Exercise brief:
Everything from the line containing "Go to Vendors & Contracts section" through the end of the entries should be transcribed exactly. Leave out all other lines.
----
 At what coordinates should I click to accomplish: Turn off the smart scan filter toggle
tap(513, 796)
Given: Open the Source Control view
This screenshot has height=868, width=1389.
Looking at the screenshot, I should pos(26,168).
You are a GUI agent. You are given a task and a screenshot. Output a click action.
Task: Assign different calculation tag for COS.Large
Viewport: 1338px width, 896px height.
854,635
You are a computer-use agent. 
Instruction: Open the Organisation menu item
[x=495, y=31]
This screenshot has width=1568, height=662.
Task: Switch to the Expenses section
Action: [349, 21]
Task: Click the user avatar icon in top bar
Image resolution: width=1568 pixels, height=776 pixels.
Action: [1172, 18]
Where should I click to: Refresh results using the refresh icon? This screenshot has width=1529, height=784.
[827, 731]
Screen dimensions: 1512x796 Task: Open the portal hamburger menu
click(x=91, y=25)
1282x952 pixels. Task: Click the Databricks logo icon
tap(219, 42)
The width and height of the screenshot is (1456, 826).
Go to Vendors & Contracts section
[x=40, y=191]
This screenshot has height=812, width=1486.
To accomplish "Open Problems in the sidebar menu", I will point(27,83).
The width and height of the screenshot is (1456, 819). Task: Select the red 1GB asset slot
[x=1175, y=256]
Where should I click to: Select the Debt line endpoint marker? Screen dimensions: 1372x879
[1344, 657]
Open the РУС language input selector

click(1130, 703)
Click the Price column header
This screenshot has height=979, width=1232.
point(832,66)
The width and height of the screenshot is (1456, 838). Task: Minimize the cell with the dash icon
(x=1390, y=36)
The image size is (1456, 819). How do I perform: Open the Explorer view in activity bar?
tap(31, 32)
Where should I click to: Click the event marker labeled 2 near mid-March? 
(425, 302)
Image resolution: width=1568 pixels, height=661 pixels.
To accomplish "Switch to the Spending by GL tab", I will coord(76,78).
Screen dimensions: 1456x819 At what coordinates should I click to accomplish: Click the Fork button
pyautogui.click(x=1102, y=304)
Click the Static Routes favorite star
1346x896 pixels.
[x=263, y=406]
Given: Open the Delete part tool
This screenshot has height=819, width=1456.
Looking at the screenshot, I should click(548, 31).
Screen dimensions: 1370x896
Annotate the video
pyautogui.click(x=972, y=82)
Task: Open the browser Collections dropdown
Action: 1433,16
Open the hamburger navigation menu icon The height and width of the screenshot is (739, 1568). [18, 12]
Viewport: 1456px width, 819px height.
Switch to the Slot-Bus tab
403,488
----
Worked solution:
Go to Vendors & Contracts section
[x=40, y=191]
This screenshot has height=812, width=1486.
To accomplish "Open Problems in the sidebar menu", I will point(27,83).
The width and height of the screenshot is (1456, 819). Task: Select the red 1GB asset slot
[x=1175, y=256]
Where should I click to: Select the Debt line endpoint marker? Screen dimensions: 1372x879
[1344, 657]
Open the РУС language input selector

click(1130, 703)
Click the Price column header
This screenshot has height=979, width=1232.
point(832,66)
The width and height of the screenshot is (1456, 838). Task: Minimize the cell with the dash icon
(x=1390, y=36)
The image size is (1456, 819). How do I perform: Open the Explorer view in activity bar?
tap(31, 32)
Where should I click to: Click the event marker labeled 2 near mid-March? 
(425, 302)
Image resolution: width=1568 pixels, height=661 pixels.
To accomplish "Switch to the Spending by GL tab", I will coord(76,78).
Screen dimensions: 1456x819 At what coordinates should I click to accomplish: Click the Fork button
pyautogui.click(x=1102, y=304)
Click the Static Routes favorite star
1346x896 pixels.
[x=263, y=406]
Given: Open the Delete part tool
This screenshot has height=819, width=1456.
Looking at the screenshot, I should click(548, 31).
Screen dimensions: 1370x896
Annotate the video
pyautogui.click(x=972, y=82)
Task: Open the browser Collections dropdown
Action: 1433,16
Open the hamburger navigation menu icon The height and width of the screenshot is (739, 1568). [18, 12]
Viewport: 1456px width, 819px height.
Switch to the Slot-Bus tab
403,488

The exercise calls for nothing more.